For a moment Captain Francis Newcombe remained motionless, listening; then with extreme caution he went forward again. He came presently to where the path ended at the edge of a small clearing; and here, though shadowy and indistinct, he could make out just in front of him the outline of what looked like a little cabane, or hut. He nodded his head complacently. From inside the hut he caught the sound of movement again. So this was where Mr. Marlin went at nights, was it!
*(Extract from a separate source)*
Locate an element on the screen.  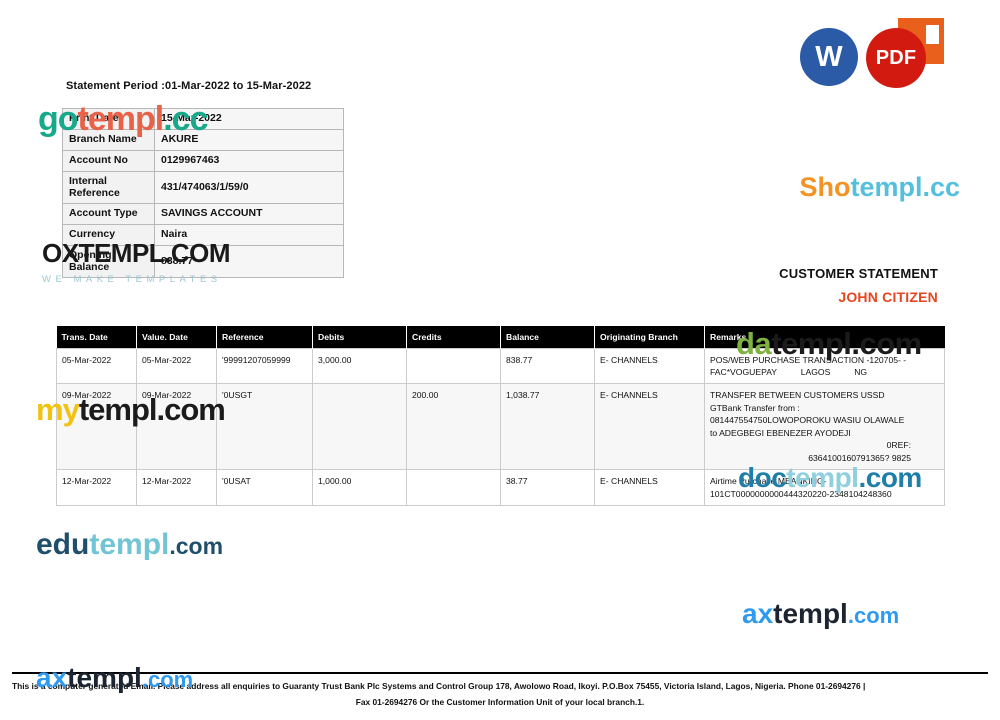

He crept forward on hands and knees now, careful to make not the slightest noise, made the circuit of the little hut, and halted again—this time on the side opposite from the door and beneath the single window that the place possessed. From what he had been able to make out in the darkness, the hut appeared to be in a more or less tumble-down and neglected condition. It was probably an old tool house or something of the sort. Well, that mattered very little!
With his head well at one side of the window frame to guard against any possibility of being seen from within, he brought his eyes to a level with the sill, and peered in. At first he could distinguish nothing; then gradually a shadowy figure took form in one corner and kept moving up and down with a motion, which, more than anything else that suggested itself to him, resembled the motion of a woman assiduously at work over a washboard. This was accompanied by a scraping sound.
Mr. Marlin was digging!
Captain Francis Newcombe quietly sat down on the ground beneath the window. It was quite hopeless to expect to see anything more than he had seen—for the present! One would have asked a good deal to have asked more! The spot where the old maniac was at work was close up against the wall at the right of the door and almost directly opposite the window!
The digging ceased. Another sound took its place—a sort of crooning, a sing-song droning sound. Words, snatches of sentences, became audible:
"... All! All here! ... In the darkness where no one can see.... And I do not need to see—I feel.... Night after night I feel, and my fingers count.... Money! Money! ... Ha, ha—and they do not understand.... Fools! All fools! ... You will multiply yourself a hundred, a thousandfold.... Fools! Blind fools! ... They would not listen.... They called me mad...."
The crooning went on.
Captain Francis Newcombe with cool nonchalance made himself more comfortable now by propping his back against the side of the hut. When the old fool was through with his puling, and the fondling of that half million in banknotes that he imagined was so safely hidden, the next move would be in order. Until then there was nothing to do except to exercise what degree of patience he could.
Patience! He stirred suddenly. Why exercise patience? Was it, after all, absolutely necessary that he should? A moment's work would do away with that senile old idiot now. Mr. Marlin would be found, but the money would not be found. That was the plan in its actual essence, wasn't it?